Johnson was also influential in Zimbabwe's qualification to the Super Six stage of the 1999 World Cup. He won three Man-of-the-Match awards in the tournament. One of those awards came in his side's surprise victory over eventual semi-finalists South Africa. He engineered Zimbabwe's epic win of the tournament against South Africa with an all-round display. Opening the batting, he top-scored with 76 before dismissing Gary Kirsten with the first ball of the South African chase. He then got rid of Jacques Kallis for a duck and finished with 3 for 27. South Africa's upset loss against Zimbabwe also effectively dented South Africa's hopes of making into the 1999 Cricket World Cup Final.

In the same tournament, he made an unbeaten 132 and took 2/43 against eventual champions Australia at Lord's in a losing cause.  In his breath-taking knock of 132, he piled up misery in one of Shane Warne’s quota of overs by smacking him for four boundaries. He also added 114 runs for the second wicket with Murray Goodwin in the match against Australia during the 1999 World Cup campaign and it is also the highest second highest second wicket partnership for Zimbabwe in World Cups.

Post 1999 World Cup and retirement 
He played a crucial role in Zimbabwe's triumph in the Meril International Tournament 1998–99 where Zimbabwe defeated Kenya in the final. On 21 October 1999 during the third ODI against Australia at Bulawayo, he became the fastest Zimbabwean batsman to score 1000 runs in ODIs in just 28 innings. He top-scored for Zimbabwe with 110 during that match but he ran out of partners on the other end which resulted in a 83 run defeat for Zimbabwe.

During the first of the three match test series against Sri Lanka at Harare in 1999-2000, Neil bravely took on Muttiah Muralitharan who was regarded as one of the best off-spinners of that era. Neil even smashed four boundaries in a single over in the first test and he was the only other player in the Zimbabwean side except Andy Flower to take charge on Muralitharan.

After the Zimbabwe's tour of England in 2000, he left Zimbabwe to join Western Province of South Africa to play in the Supersport Series and ZCU confirmed that it would not renew the contract with him following his unceremonious departure. He departed due to the disputes over his payment from the Zimbabwe Cricket Union. He also endured difficult strained relationship which led to creative differences with the then head coach of Zimbabwe David Houghton forced him to move back to South Africa two years after making his international debut for Zimbabwe. He and his teammate Murray Goodwin's unceremonious exits from Zimbabwe cricket earmarked the beginning of Zimbabwe's slide in the 2000s.

County cricket 
He spent one year at Leicestershire County Club as their overseas player. He made an imminent impact in his first year in county cricket in 1997 as he ended up his debut season piling up 819 runs at a stellar average of 63 in 12 matches including two centuries. He alsoended up as the top runscorer for Leicestershire in 1997 English cricket season. He also played in the Lancashire League for two seasons and also had two season stint with North Yorkshire and South Durham Cricket League.

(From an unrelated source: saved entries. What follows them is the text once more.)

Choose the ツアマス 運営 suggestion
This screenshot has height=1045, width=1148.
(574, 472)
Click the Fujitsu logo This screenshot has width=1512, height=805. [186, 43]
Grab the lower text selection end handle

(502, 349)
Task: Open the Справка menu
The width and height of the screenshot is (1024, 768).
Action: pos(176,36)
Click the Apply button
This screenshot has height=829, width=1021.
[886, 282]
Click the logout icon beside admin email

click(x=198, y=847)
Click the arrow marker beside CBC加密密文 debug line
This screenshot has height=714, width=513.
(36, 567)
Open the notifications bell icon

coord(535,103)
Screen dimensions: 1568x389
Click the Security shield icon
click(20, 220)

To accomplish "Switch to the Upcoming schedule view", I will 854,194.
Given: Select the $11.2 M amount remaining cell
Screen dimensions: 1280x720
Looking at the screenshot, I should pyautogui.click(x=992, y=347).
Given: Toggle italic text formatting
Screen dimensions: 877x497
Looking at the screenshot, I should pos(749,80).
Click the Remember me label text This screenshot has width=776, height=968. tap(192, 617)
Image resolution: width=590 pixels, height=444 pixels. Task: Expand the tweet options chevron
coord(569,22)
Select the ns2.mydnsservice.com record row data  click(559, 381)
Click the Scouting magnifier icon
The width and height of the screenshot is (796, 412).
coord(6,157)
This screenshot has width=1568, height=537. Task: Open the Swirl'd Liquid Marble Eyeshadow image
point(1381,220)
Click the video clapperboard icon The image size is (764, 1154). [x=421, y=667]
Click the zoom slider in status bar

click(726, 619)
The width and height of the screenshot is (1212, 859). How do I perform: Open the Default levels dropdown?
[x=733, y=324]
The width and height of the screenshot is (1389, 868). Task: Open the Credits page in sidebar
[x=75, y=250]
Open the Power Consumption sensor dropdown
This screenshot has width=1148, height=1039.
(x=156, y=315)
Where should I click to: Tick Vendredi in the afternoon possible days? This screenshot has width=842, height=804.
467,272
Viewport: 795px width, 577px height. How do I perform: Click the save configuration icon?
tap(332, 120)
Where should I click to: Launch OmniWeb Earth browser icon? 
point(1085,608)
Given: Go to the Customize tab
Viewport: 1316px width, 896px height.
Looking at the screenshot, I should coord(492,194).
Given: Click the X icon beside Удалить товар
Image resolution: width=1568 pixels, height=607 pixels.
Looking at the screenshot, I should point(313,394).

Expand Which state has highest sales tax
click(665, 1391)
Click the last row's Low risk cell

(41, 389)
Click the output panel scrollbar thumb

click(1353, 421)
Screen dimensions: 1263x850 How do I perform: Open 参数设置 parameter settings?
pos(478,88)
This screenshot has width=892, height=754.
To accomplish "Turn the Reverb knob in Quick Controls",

In 2001, he returned to county cricket in England as he was signed up by Hampshire for the 2001 county season but his nagging injury stopped him from bowling very often. He scored a century against Durham in the 2001 Cheltenham & Gloucester Trophy on his return to county cricket. He was offered a further one-year contract with the club for 2002. He was a regular member of the Hampshire county team until the end of 2002 season.

Coaching career 
In 2010, bizarre reports mysteriously appeared in online citing that Johnson is set to be appointed as the young yoga instructor of Indian national cricket team by the Board of Cricket Control in India during the test tour of South Africa especially after India's tough loss at Centurion. It was believed that the then head coach of India, Gary Kirsten wanted him to be roped into the board to keep the players in a state of relaxation. However, the reports were deemed as false and misleading with Johnson himself claiming that he had never had the practice of doing yoga. It was later revealed that Cape Town based Australian yoga guru Jim Harrington was appointed as yoga instructor.

He also served as head of cricket at Hilton College School in South Africa and also personally coached South African seamer Lungi Ngidi.

References

External links 
 

1970 births
Living people
Cricketers from Harare
White Zimbabwean sportspeople
Zimbabwean cricketers
Zimbabwe Test cricketers
Zimbabwe One Day International cricketers
Cricketers at the 1999 Cricket World Cup
Eastern Province cricketers
Hampshire cricketers
Ireland cricketers
Leicestershire cricketers
Matabeleland cricketers
KwaZulu-Natal cricketers
Western Province cricketers
Marylebone Cricket Club cricketers
Alumni of Hilton College (South Africa)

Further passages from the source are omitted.